To do →
Go line by line through the records below. Copy whichever lines contain the string "computer".

Records for processing →
= = =

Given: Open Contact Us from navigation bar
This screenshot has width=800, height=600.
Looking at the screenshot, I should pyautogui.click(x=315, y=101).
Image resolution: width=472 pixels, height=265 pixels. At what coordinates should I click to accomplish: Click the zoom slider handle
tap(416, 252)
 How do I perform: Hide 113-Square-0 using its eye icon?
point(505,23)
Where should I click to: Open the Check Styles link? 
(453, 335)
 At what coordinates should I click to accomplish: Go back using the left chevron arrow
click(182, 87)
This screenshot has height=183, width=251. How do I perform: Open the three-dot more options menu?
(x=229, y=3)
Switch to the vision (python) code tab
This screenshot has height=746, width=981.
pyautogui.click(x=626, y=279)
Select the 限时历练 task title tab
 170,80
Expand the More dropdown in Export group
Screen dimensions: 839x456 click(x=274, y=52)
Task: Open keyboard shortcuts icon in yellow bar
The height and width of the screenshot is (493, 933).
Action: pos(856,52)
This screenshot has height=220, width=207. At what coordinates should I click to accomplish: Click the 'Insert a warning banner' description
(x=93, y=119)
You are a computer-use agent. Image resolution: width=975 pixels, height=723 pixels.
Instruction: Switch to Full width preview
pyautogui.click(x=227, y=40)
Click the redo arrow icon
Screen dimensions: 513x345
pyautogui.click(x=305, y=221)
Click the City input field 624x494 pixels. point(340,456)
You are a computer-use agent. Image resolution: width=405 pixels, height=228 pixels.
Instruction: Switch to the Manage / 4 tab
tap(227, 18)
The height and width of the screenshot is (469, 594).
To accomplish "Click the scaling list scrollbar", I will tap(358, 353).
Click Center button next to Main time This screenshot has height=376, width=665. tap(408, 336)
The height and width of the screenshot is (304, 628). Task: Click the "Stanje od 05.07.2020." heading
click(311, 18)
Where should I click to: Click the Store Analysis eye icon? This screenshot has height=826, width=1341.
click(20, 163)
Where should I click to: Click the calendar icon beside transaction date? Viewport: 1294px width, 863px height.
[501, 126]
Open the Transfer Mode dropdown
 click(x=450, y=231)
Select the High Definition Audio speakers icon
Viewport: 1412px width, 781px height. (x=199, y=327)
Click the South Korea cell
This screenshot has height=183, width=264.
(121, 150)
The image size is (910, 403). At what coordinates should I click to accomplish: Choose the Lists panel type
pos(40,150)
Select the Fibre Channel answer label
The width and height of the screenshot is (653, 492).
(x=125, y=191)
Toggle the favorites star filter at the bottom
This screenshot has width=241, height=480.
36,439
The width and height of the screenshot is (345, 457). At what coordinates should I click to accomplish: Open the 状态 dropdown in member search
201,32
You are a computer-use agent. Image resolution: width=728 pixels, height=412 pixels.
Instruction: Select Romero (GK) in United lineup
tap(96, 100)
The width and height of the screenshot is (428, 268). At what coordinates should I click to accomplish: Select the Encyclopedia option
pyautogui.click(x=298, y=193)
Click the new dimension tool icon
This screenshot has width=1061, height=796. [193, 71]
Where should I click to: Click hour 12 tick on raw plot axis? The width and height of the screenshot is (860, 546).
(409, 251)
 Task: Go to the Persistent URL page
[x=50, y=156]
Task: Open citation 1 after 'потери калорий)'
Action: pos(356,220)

= = =

Response to the exercise →
You are a computer-use agent. Image resolution: width=975 pixels, height=723 pixels.
You are a computer-use agent. Image resolution: width=405 pixels, height=228 pixels.
You are a computer-use agent. Image resolution: width=728 pixels, height=412 pixels.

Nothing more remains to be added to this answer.